_Assignment:_ What I need is an exact repeat of the lines from the one with "This screenshot has width=579, height=579." through the end of the listing below. Leave out every picture.

== Information shown ==

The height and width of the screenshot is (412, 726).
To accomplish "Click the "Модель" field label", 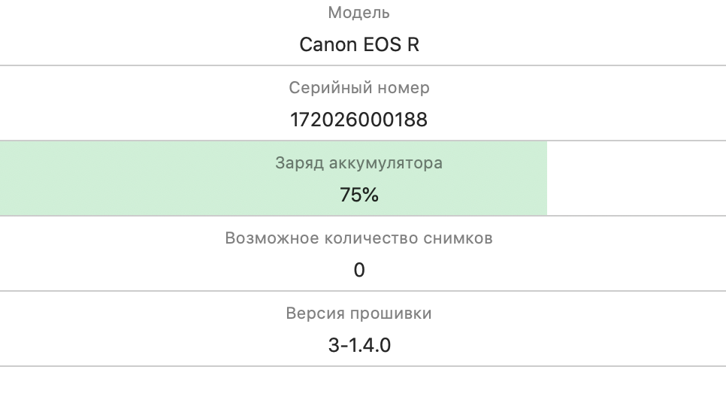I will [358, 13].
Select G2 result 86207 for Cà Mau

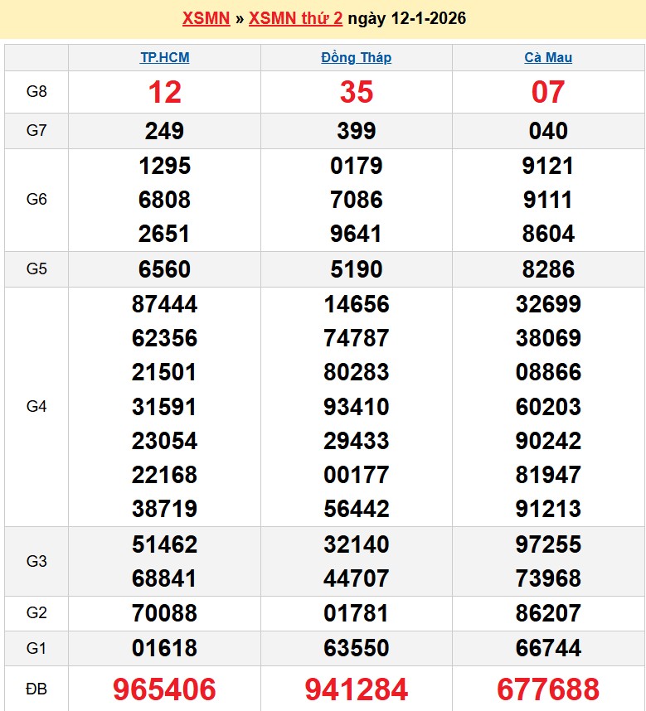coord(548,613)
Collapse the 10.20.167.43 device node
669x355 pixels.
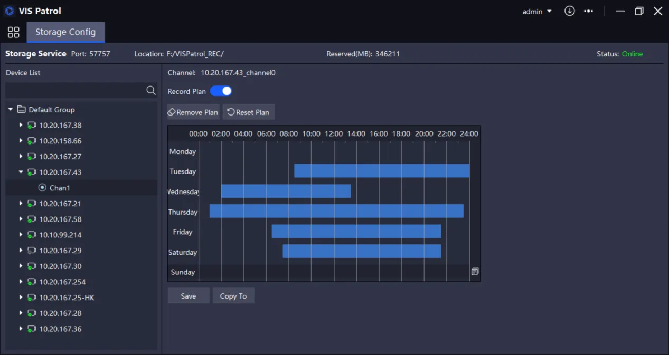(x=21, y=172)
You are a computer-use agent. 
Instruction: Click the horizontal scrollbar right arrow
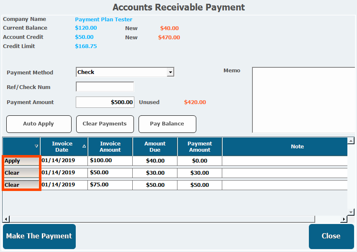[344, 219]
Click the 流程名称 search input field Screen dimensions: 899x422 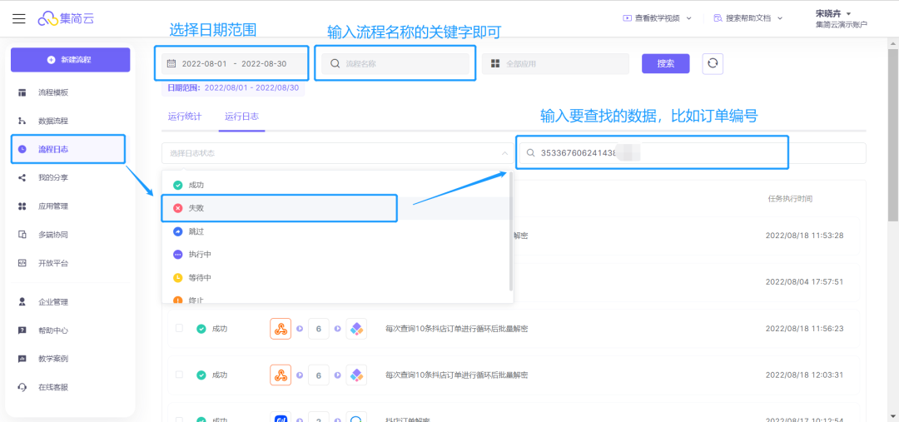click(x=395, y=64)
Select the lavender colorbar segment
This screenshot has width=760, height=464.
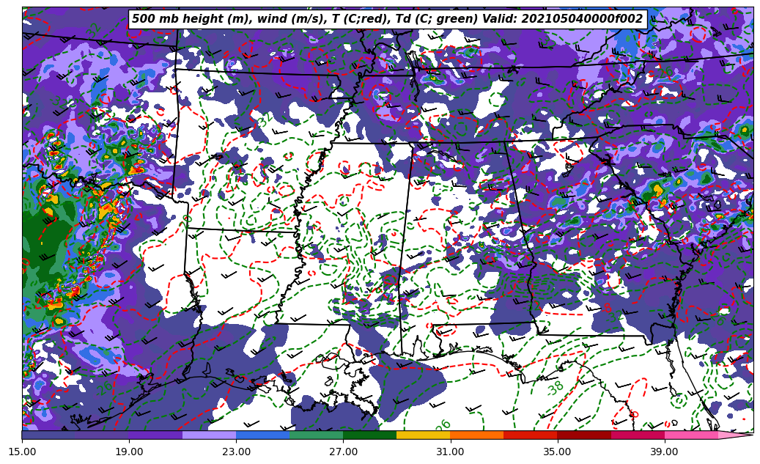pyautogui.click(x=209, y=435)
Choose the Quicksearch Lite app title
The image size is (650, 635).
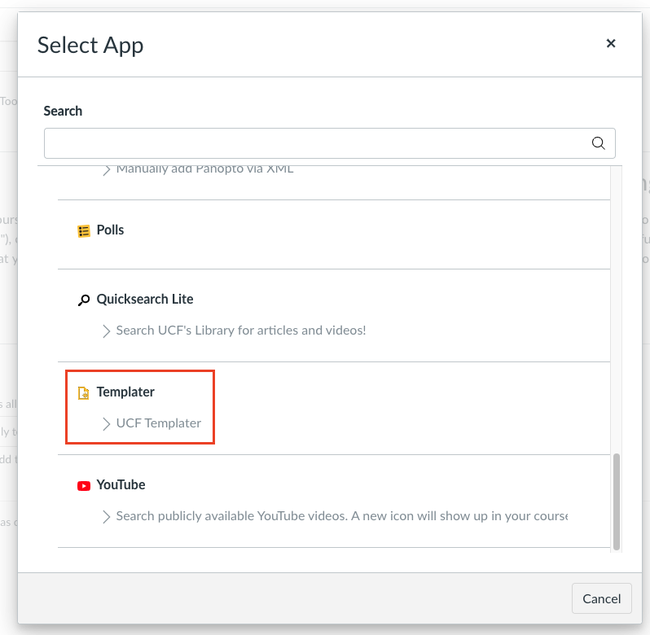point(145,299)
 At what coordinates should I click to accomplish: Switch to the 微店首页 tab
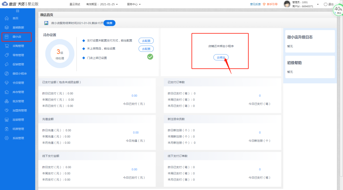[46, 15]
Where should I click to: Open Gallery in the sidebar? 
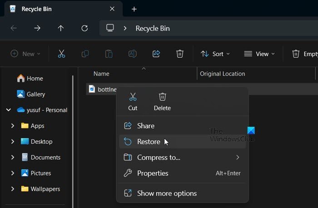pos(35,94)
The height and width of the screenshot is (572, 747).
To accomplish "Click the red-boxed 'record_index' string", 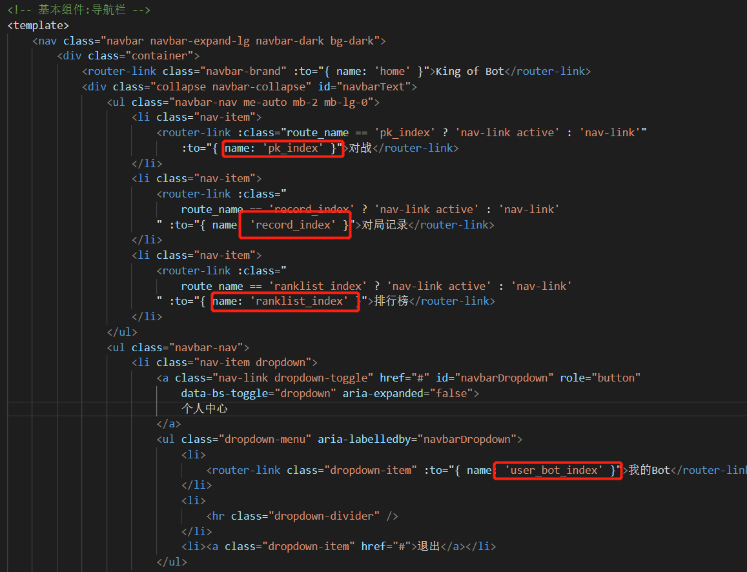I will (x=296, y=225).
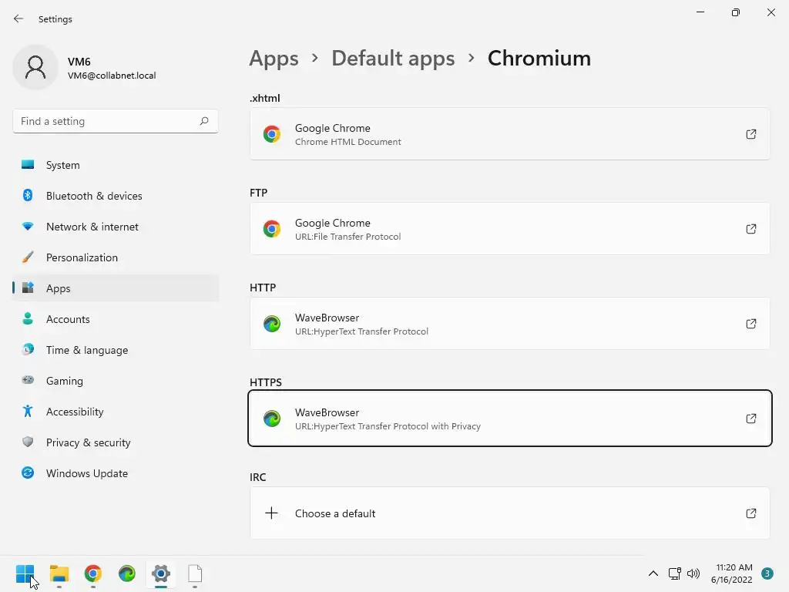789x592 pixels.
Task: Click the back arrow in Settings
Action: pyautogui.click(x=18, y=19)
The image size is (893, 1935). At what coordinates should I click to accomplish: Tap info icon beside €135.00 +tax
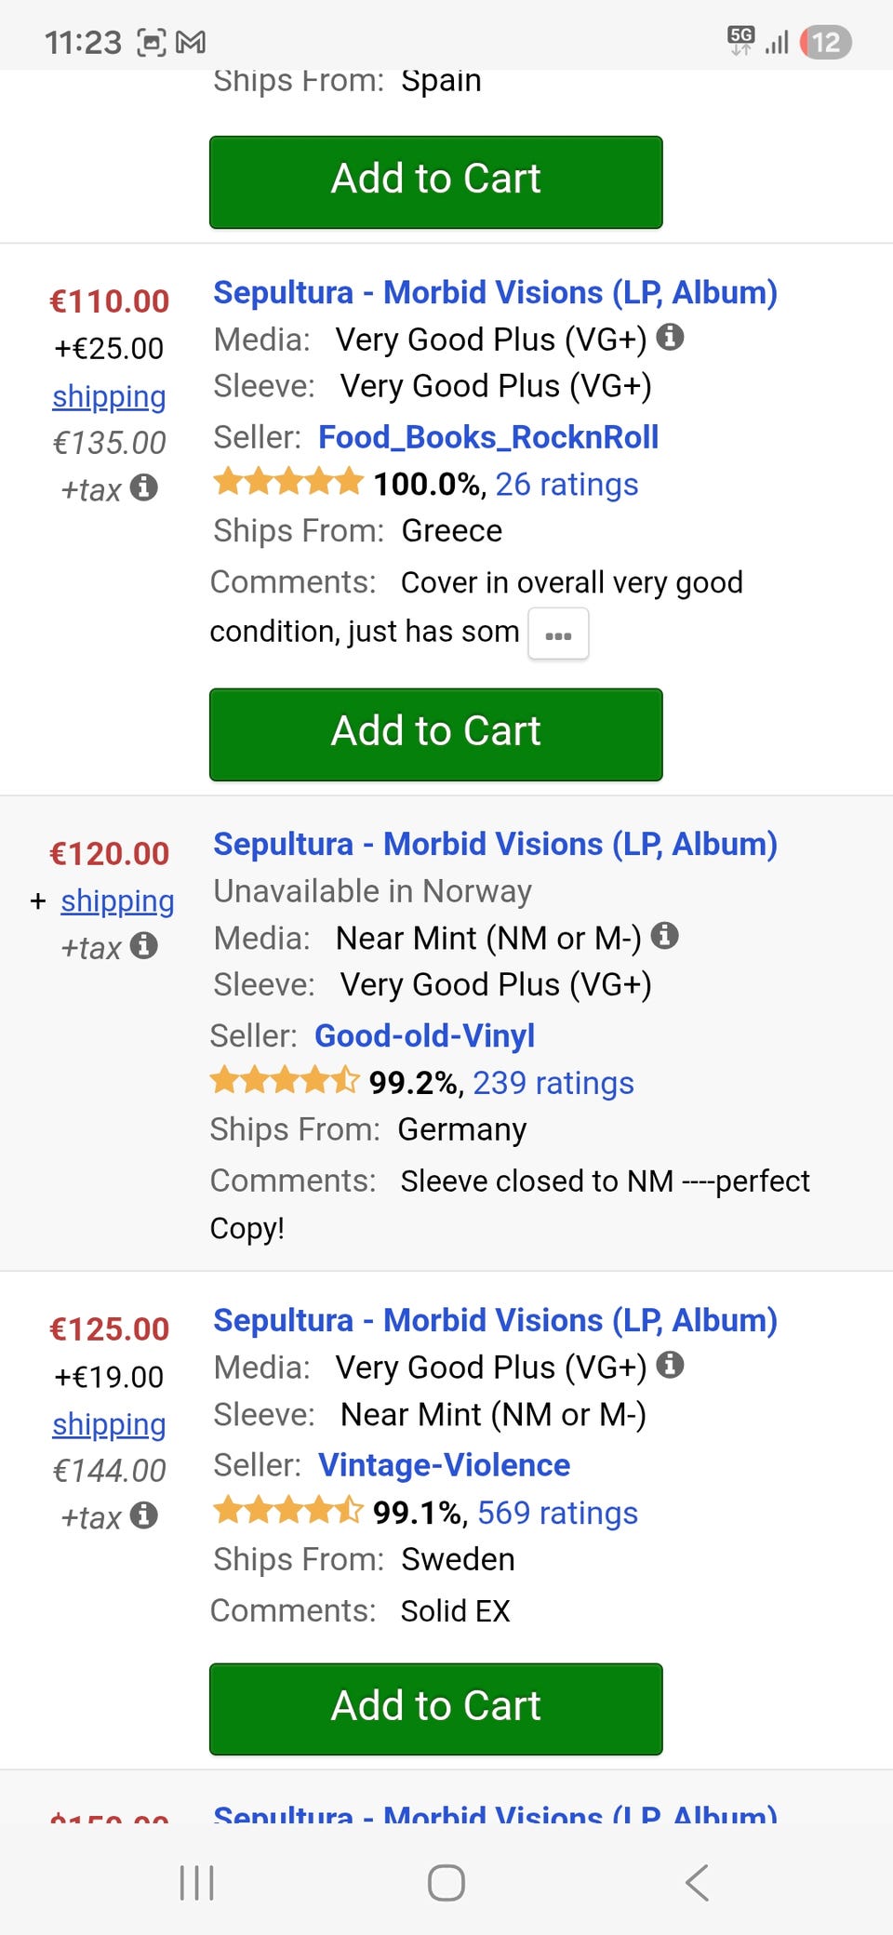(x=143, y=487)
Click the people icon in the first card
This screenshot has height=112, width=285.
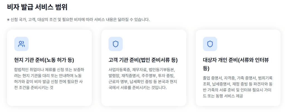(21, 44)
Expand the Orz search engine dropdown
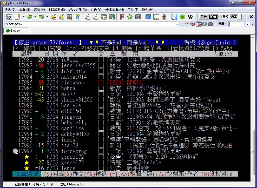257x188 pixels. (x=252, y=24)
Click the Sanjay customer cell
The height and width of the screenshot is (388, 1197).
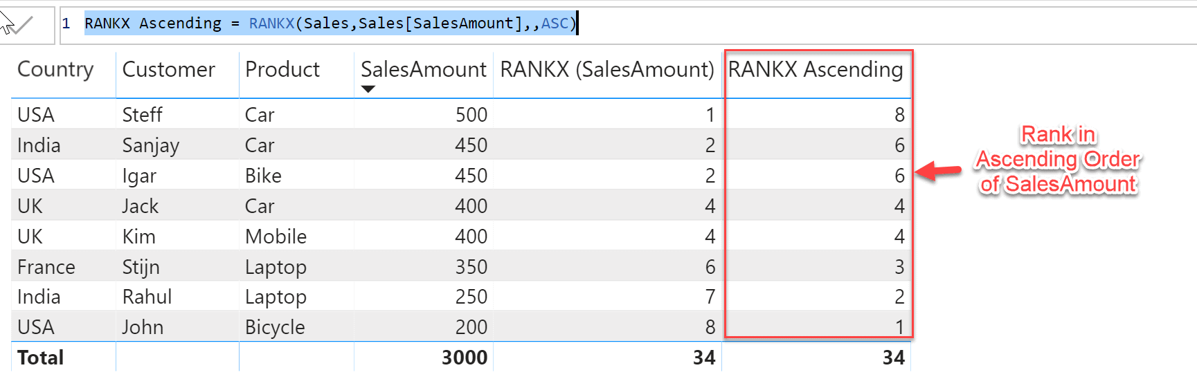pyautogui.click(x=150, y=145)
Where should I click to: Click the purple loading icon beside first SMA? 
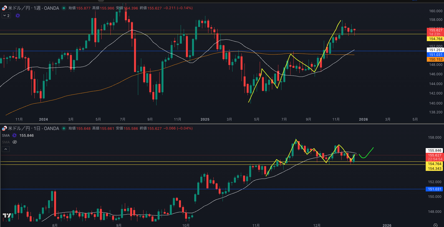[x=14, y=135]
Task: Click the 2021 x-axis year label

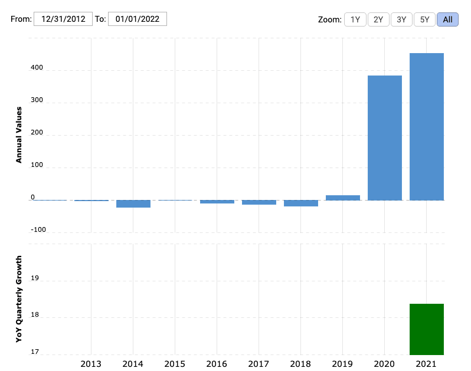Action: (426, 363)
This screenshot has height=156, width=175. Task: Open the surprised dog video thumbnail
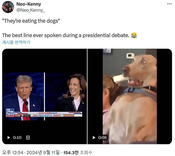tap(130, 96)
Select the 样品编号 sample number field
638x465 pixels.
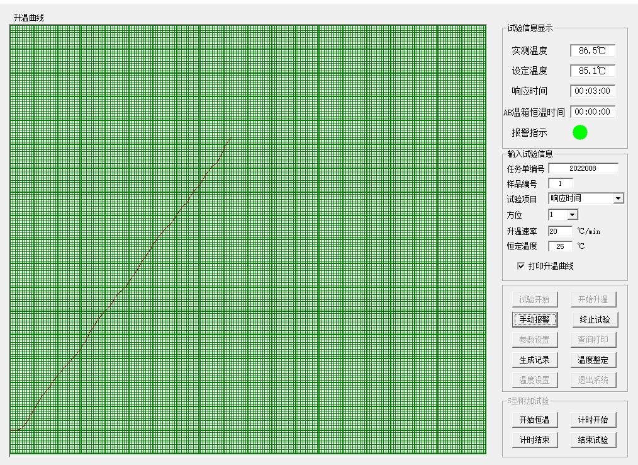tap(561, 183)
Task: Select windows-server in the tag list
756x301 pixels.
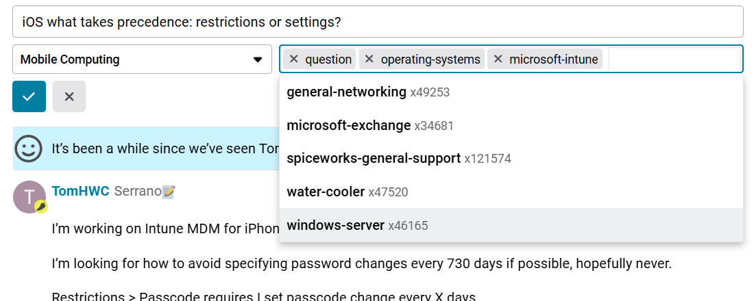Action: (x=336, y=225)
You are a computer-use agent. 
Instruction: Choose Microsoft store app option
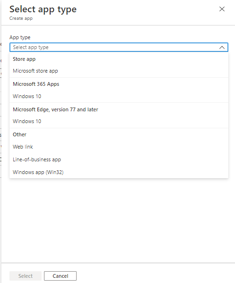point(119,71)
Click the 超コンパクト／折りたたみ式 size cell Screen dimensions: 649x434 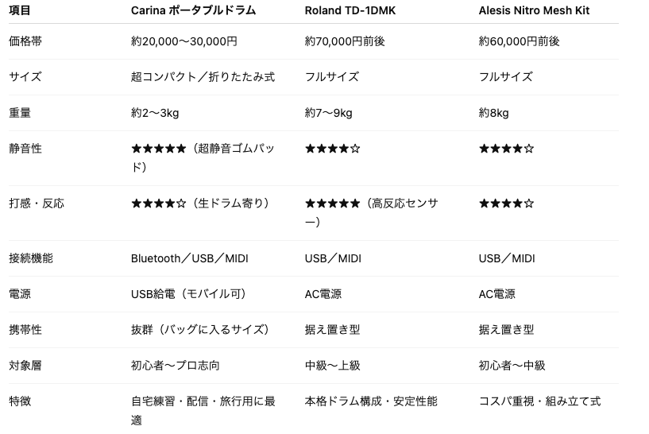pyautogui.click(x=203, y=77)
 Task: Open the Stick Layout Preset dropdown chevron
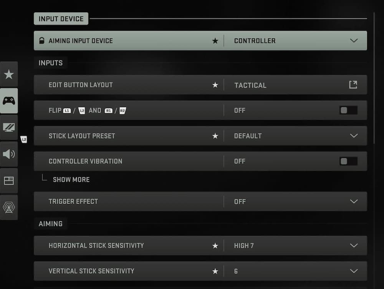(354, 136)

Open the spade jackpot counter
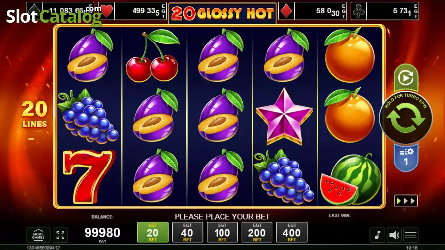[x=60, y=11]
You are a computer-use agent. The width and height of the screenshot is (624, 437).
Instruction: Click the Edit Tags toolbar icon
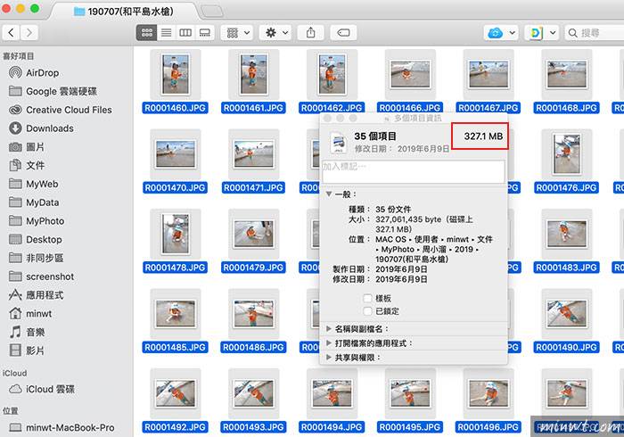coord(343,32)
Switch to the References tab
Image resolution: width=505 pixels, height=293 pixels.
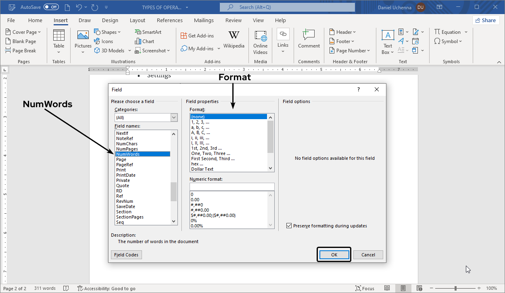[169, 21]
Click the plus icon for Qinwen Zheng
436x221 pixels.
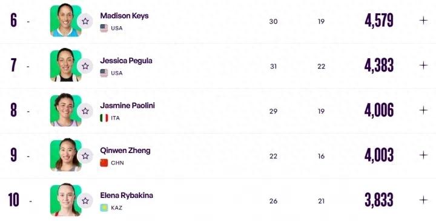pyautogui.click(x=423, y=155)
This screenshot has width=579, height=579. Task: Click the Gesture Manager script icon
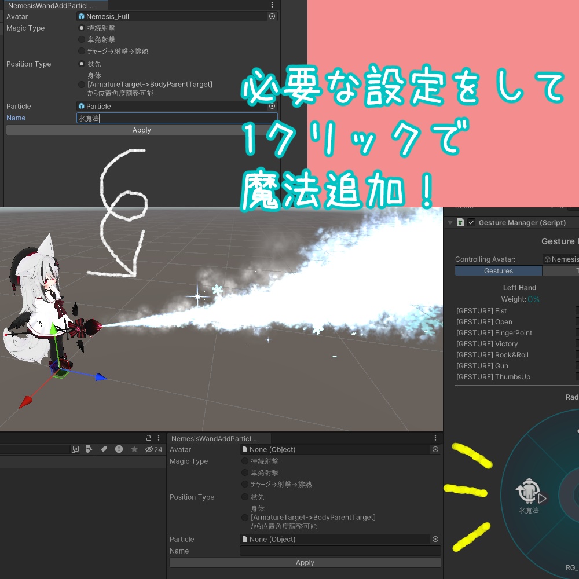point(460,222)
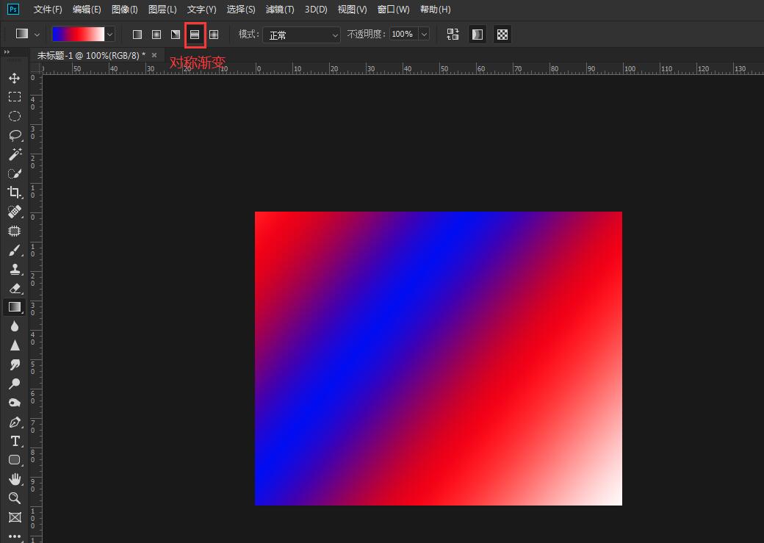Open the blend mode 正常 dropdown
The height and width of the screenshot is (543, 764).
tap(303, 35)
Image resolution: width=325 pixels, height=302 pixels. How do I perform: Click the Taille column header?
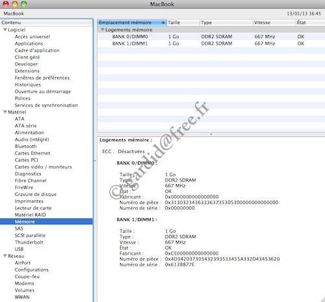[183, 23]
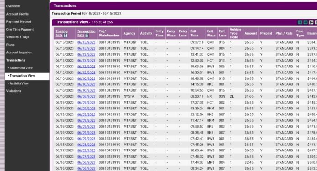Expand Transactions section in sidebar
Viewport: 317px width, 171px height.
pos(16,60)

===

_Completed exercise:_
This screenshot has width=579, height=579. Task: Click the Gesture Manager script icon
point(460,222)
Open the blend mode 正常 dropdown
The height and width of the screenshot is (543, 764).
tap(303, 35)
Image resolution: width=325 pixels, height=302 pixels. How do I perform: Click the Taille column header?
[183, 23]
Expand Transactions section in sidebar
Viewport: 317px width, 171px height.
pos(16,60)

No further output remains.